» Aim of the task
Please repeat every record exactly, leaving out any pictures.

(Stored data entries)
===============

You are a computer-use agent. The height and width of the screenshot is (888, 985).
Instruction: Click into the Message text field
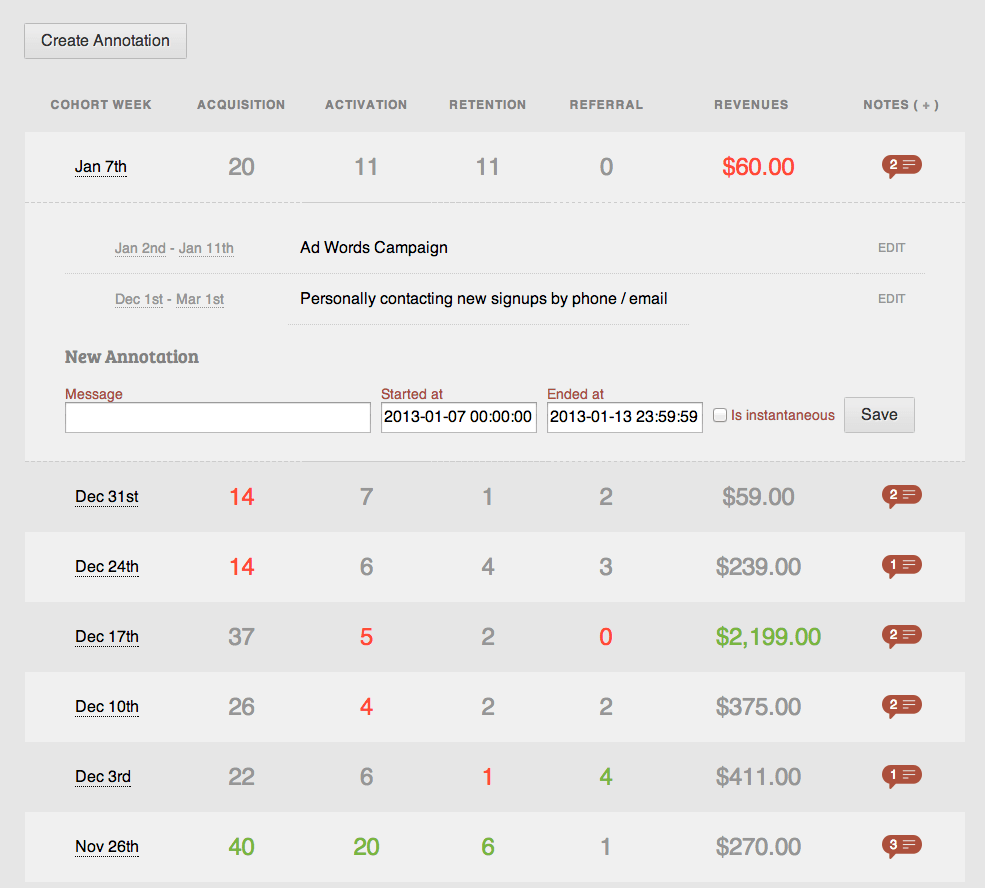tap(218, 417)
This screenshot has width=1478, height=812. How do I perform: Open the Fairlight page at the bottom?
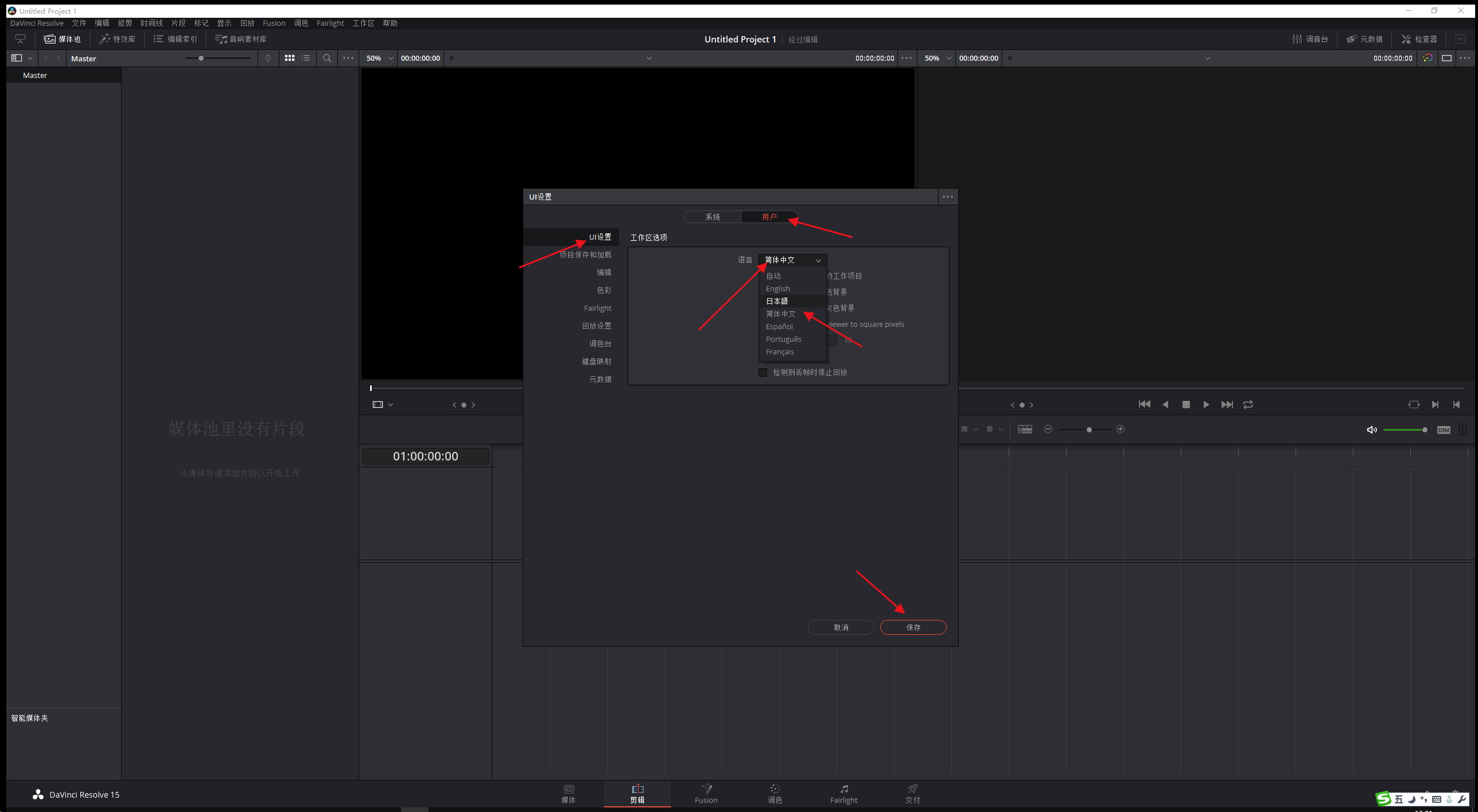[x=843, y=794]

===============

» Answer area
You are a computer-use agent. The height and width of the screenshot is (888, 985).
Instruction: Click into the Message text field
tap(218, 417)
This screenshot has width=1478, height=812. How do I perform: Open the Fairlight page at the bottom?
[x=843, y=794]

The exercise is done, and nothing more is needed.